#### RECORDS SHOWN:

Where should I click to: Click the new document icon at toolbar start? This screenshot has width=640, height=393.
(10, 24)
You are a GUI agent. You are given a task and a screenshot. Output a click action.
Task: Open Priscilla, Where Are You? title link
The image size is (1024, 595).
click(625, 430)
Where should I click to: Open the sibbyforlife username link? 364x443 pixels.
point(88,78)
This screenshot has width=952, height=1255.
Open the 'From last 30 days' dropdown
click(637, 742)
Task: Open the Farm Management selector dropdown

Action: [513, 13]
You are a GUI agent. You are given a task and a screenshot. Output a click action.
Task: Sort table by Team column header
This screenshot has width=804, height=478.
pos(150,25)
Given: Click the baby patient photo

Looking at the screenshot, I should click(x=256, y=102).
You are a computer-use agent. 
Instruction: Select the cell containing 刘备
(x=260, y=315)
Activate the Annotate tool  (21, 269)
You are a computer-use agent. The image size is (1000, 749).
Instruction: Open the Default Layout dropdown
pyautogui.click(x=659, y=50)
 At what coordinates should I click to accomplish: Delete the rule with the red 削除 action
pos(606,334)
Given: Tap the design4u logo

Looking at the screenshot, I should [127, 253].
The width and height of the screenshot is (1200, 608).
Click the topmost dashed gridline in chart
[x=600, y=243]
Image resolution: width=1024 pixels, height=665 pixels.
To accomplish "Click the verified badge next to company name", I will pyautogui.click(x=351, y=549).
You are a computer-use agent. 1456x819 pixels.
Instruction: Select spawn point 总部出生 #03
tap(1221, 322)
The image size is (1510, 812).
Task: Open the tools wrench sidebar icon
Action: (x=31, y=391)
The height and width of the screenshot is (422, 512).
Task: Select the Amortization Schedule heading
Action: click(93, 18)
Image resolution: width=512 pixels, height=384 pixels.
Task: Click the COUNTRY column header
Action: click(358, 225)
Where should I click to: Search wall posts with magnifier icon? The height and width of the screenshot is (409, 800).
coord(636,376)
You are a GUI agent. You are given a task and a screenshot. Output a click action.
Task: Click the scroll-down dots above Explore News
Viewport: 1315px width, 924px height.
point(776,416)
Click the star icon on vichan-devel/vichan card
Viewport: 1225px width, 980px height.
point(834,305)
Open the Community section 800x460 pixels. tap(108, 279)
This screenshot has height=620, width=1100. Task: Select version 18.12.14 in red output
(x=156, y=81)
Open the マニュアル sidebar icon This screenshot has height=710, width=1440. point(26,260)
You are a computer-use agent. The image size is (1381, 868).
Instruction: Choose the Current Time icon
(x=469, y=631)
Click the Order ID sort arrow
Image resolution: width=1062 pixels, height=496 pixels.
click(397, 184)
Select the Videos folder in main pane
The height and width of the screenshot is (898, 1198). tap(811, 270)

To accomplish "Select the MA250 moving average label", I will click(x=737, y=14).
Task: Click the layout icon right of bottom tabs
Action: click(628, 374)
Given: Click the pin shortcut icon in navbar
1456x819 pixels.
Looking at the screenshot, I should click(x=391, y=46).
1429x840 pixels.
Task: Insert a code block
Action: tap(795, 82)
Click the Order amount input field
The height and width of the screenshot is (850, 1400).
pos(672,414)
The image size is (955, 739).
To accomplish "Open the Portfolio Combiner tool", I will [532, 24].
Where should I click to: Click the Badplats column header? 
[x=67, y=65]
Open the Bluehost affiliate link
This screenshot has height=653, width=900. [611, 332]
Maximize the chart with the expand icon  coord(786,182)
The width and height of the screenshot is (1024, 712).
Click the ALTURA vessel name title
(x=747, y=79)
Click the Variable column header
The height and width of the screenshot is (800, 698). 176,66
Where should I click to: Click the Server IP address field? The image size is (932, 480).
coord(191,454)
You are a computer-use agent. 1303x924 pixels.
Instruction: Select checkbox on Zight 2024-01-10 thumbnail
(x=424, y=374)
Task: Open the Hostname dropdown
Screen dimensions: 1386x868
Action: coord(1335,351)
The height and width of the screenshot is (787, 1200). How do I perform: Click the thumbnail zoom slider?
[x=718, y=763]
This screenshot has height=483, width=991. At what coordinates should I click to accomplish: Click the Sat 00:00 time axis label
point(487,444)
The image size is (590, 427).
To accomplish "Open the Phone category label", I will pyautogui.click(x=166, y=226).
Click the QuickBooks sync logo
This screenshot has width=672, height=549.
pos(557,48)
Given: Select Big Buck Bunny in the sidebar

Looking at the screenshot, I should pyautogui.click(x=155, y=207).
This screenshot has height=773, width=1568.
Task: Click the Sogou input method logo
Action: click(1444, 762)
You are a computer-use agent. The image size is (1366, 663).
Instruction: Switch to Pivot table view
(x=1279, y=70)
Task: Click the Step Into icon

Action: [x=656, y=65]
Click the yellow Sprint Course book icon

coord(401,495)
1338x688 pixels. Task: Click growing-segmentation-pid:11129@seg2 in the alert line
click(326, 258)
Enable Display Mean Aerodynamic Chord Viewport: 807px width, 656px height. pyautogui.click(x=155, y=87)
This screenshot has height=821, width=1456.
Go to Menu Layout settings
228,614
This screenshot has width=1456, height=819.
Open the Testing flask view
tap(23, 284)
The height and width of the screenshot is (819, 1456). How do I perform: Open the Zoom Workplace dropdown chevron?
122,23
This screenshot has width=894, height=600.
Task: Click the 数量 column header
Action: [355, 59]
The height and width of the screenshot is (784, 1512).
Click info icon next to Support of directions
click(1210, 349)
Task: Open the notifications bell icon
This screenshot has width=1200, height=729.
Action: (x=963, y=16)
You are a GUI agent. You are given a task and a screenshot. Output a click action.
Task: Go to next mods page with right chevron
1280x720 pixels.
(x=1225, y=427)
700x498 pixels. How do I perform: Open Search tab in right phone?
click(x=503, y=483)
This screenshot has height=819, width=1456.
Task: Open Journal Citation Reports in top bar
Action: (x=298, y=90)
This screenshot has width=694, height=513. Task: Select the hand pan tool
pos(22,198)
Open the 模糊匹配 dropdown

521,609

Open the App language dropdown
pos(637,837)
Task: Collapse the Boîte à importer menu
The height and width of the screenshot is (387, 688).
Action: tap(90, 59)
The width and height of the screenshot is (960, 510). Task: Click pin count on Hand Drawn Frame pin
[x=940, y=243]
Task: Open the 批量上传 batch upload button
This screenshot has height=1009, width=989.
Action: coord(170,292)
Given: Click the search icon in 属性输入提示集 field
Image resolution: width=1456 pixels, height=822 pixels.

#### JOB:
Copy out all of the material above word for word, line by line.

#### RESPONSE TO THE EXERCISE:
Where should I click to: Click the new document icon at toolbar start? This screenshot has width=640, height=393.
(10, 24)
You are a GUI agent. You are given a task and a screenshot. Output a click action.
Task: Open Priscilla, Where Are You? title link
The image size is (1024, 595).
click(625, 430)
Where should I click to: Open the sibbyforlife username link? 364x443 pixels.
point(88,78)
This screenshot has width=952, height=1255.
Open the 'From last 30 days' dropdown
click(637, 742)
Task: Open the Farm Management selector dropdown

Action: [513, 13]
You are a GUI agent. You are given a task and a screenshot. Output a click action.
Task: Sort table by Team column header
This screenshot has width=804, height=478.
pos(150,25)
Given: Click the baby patient photo

Looking at the screenshot, I should click(x=256, y=102).
You are a computer-use agent. 
Instruction: Select the cell containing 刘备
(x=260, y=315)
Activate the Annotate tool  (21, 269)
You are a computer-use agent. The image size is (1000, 749).
Instruction: Open the Default Layout dropdown
pyautogui.click(x=659, y=50)
 At what coordinates should I click to accomplish: Delete the rule with the red 削除 action
pos(606,334)
Given: Tap the design4u logo

Looking at the screenshot, I should [127, 253].
The width and height of the screenshot is (1200, 608).
Click the topmost dashed gridline in chart
[x=600, y=243]
Image resolution: width=1024 pixels, height=665 pixels.
To accomplish "Click the verified badge next to company name", I will pyautogui.click(x=351, y=549).
You are a computer-use agent. 1456x819 pixels.
Instruction: Select spawn point 总部出生 #03
tap(1221, 322)
The image size is (1510, 812).
Task: Open the tools wrench sidebar icon
Action: (x=31, y=391)
The height and width of the screenshot is (422, 512).
Task: Select the Amortization Schedule heading
Action: click(93, 18)
Image resolution: width=512 pixels, height=384 pixels.
Task: Click the COUNTRY column header
Action: click(358, 225)
Where should I click to: Search wall posts with magnifier icon? The height and width of the screenshot is (409, 800).
coord(636,376)
You are a GUI agent. You are given a task and a screenshot. Output a click action.
Task: Click the scroll-down dots above Explore News
Viewport: 1315px width, 924px height.
point(776,416)
Click the star icon on vichan-devel/vichan card
Viewport: 1225px width, 980px height.
point(834,305)
Open the Community section 800x460 pixels. tap(108, 279)
This screenshot has height=620, width=1100. Task: Select version 18.12.14 in red output
(x=156, y=81)
Open the マニュアル sidebar icon This screenshot has height=710, width=1440. point(26,260)
You are a computer-use agent. The image size is (1381, 868).
Instruction: Choose the Current Time icon
(x=469, y=631)
Click the Order ID sort arrow
Image resolution: width=1062 pixels, height=496 pixels.
click(397, 184)
Select the Videos folder in main pane
The height and width of the screenshot is (898, 1198). tap(811, 270)

To accomplish "Select the MA250 moving average label", I will click(x=737, y=14).
Task: Click the layout icon right of bottom tabs
Action: click(628, 374)
Given: Click the pin shortcut icon in navbar
1456x819 pixels.
Looking at the screenshot, I should click(x=391, y=46).
1429x840 pixels.
Task: Insert a code block
Action: tap(795, 82)
Click the Order amount input field
The height and width of the screenshot is (850, 1400).
pos(672,414)
The image size is (955, 739).
To accomplish "Open the Portfolio Combiner tool", I will [532, 24].
Where should I click to: Click the Badplats column header? 
[x=67, y=65]
Open the Bluehost affiliate link
This screenshot has height=653, width=900. [611, 332]
Maximize the chart with the expand icon  coord(786,182)
The width and height of the screenshot is (1024, 712).
Click the ALTURA vessel name title
(x=747, y=79)
Click the Variable column header
The height and width of the screenshot is (800, 698). 176,66
Where should I click to: Click the Server IP address field? The image size is (932, 480).
coord(191,454)
You are a computer-use agent. 1303x924 pixels.
Instruction: Select checkbox on Zight 2024-01-10 thumbnail
(x=424, y=374)
Task: Open the Hostname dropdown
Screen dimensions: 1386x868
Action: coord(1335,351)
The height and width of the screenshot is (787, 1200). How do I perform: Click the thumbnail zoom slider?
[x=718, y=763]
This screenshot has height=483, width=991. At what coordinates should I click to accomplish: Click the Sat 00:00 time axis label
point(487,444)
The image size is (590, 427).
To accomplish "Open the Phone category label", I will pyautogui.click(x=166, y=226).
Click the QuickBooks sync logo
This screenshot has width=672, height=549.
pos(557,48)
Given: Select Big Buck Bunny in the sidebar

Looking at the screenshot, I should pyautogui.click(x=155, y=207).
This screenshot has height=773, width=1568.
Task: Click the Sogou input method logo
Action: click(1444, 762)
You are a computer-use agent. The image size is (1366, 663).
Instruction: Switch to Pivot table view
(x=1279, y=70)
Task: Click the Step Into icon

Action: [x=656, y=65]
Click the yellow Sprint Course book icon

coord(401,495)
1338x688 pixels. Task: Click growing-segmentation-pid:11129@seg2 in the alert line
click(326, 258)
Enable Display Mean Aerodynamic Chord Viewport: 807px width, 656px height. pyautogui.click(x=155, y=87)
This screenshot has height=821, width=1456.
Go to Menu Layout settings
228,614
This screenshot has width=1456, height=819.
Open the Testing flask view
tap(23, 284)
The height and width of the screenshot is (819, 1456). How do I perform: Open the Zoom Workplace dropdown chevron?
122,23
This screenshot has width=894, height=600.
Task: Click the 数量 column header
Action: [355, 59]
The height and width of the screenshot is (784, 1512).
Click info icon next to Support of directions
click(1210, 349)
Task: Open the notifications bell icon
This screenshot has width=1200, height=729.
Action: (x=963, y=16)
You are a GUI agent. You are given a task and a screenshot. Output a click action.
Task: Go to next mods page with right chevron
1280x720 pixels.
(x=1225, y=427)
700x498 pixels. How do I perform: Open Search tab in right phone?
click(x=503, y=483)
This screenshot has height=819, width=1456.
Task: Open Journal Citation Reports in top bar
Action: (x=298, y=90)
This screenshot has width=694, height=513. Task: Select the hand pan tool
pos(22,198)
Open the 模糊匹配 dropdown

521,609

Open the App language dropdown
pos(637,837)
Task: Collapse the Boîte à importer menu
The height and width of the screenshot is (387, 688).
Action: tap(90, 59)
The width and height of the screenshot is (960, 510). Task: Click pin count on Hand Drawn Frame pin
[x=940, y=243]
Task: Open the 批量上传 batch upload button
This screenshot has height=1009, width=989.
Action: coord(170,292)
Given: Click the search icon in 属性输入提示集 field
Image resolution: width=1456 pixels, height=822 pixels.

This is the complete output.